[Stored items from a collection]
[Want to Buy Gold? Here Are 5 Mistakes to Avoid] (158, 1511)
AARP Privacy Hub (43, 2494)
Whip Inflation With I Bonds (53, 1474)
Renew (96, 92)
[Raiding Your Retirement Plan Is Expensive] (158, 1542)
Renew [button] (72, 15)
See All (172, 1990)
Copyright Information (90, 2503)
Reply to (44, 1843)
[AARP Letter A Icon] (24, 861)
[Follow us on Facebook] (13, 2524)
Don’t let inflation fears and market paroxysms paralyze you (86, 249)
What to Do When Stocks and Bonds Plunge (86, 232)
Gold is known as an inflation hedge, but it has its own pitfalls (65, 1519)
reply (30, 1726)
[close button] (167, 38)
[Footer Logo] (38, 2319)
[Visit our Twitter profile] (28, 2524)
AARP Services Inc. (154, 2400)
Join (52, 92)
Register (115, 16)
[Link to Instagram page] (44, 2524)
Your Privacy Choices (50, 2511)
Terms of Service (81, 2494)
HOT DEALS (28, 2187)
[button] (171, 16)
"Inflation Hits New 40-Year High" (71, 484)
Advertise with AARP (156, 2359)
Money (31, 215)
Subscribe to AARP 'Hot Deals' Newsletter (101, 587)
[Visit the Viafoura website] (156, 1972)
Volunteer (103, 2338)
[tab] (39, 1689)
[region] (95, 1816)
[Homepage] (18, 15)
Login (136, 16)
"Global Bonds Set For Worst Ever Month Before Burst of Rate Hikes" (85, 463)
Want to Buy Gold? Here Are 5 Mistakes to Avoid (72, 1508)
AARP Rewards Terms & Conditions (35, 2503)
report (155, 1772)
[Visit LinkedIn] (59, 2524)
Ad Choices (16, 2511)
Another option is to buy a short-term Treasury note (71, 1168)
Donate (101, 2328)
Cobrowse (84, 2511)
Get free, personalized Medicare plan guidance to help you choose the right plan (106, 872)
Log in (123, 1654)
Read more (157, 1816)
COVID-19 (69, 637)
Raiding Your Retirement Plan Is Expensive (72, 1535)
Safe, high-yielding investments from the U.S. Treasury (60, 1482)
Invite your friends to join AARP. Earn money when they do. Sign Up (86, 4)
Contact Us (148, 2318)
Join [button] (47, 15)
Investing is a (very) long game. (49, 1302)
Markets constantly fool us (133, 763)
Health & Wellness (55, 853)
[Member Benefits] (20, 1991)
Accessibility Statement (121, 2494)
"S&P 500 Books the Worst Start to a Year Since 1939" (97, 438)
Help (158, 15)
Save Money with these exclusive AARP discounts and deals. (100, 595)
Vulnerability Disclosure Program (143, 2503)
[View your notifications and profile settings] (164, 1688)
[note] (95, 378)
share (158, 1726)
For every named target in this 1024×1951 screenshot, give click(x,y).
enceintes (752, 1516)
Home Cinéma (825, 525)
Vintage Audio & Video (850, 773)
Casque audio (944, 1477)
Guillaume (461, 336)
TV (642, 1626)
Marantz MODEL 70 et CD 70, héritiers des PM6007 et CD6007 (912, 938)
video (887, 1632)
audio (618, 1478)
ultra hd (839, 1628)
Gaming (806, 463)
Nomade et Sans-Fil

**EXERCISE**:
Within the data above, the lines from the one with "[button] (171, 16)" to the one with "video (887, 1632)" must be repeated exactly; no other line belongs in the answer.

**RESPONSE**:
[button] (171, 16)
"Inflation Hits New 40-Year High" (71, 484)
Advertise with AARP (156, 2359)
Money (31, 215)
Subscribe to AARP 'Hot Deals' Newsletter (101, 587)
[Visit the Viafoura website] (156, 1972)
Volunteer (103, 2338)
[tab] (39, 1689)
[region] (95, 1816)
[Homepage] (18, 15)
Login (136, 16)
"Global Bonds Set For Worst Ever Month Before Burst of Rate Hikes" (85, 463)
Want to Buy Gold? Here Are 5 Mistakes to Avoid (72, 1508)
AARP Rewards Terms & Conditions (35, 2503)
report (155, 1772)
[Visit LinkedIn] (59, 2524)
Ad Choices (16, 2511)
Another option is to buy a short-term Treasury note (71, 1168)
Donate (101, 2328)
Cobrowse (84, 2511)
Get free, personalized Medicare plan guidance to help you choose the right plan (106, 872)
Log in (123, 1654)
Read more (157, 1816)
COVID-19 (69, 637)
Raiding Your Retirement Plan Is Expensive (72, 1535)
Safe, high-yielding investments from the U.S. Treasury (60, 1482)
Invite your friends to join AARP. Earn money when they do. Sign Up (86, 4)
Contact Us (148, 2318)
Join [button] (47, 15)
Investing is a (very) long game. (49, 1302)
Markets constantly fool us (133, 763)
Health & Wellness (55, 853)
[Member Benefits] (20, 1991)
Accessibility Statement (121, 2494)
"S&P 500 Books the Worst Start to a Year Since 1939" (97, 438)
Help (158, 15)
Save Money with these exclusive AARP discounts and deals. (100, 595)
Vulnerability Disclosure Program (143, 2503)
[View your notifications and profile settings] (164, 1688)
[note] (95, 378)
share (158, 1726)
For every named target in this 1024×1951 screenshot, give click(x,y).
enceintes (752, 1516)
Home Cinéma (825, 525)
Vintage Audio & Video (850, 773)
Casque audio (944, 1477)
Guillaume (461, 336)
TV (642, 1626)
Marantz MODEL 70 et CD 70, héritiers des PM6007 et CD6007 (912, 938)
video (887, 1632)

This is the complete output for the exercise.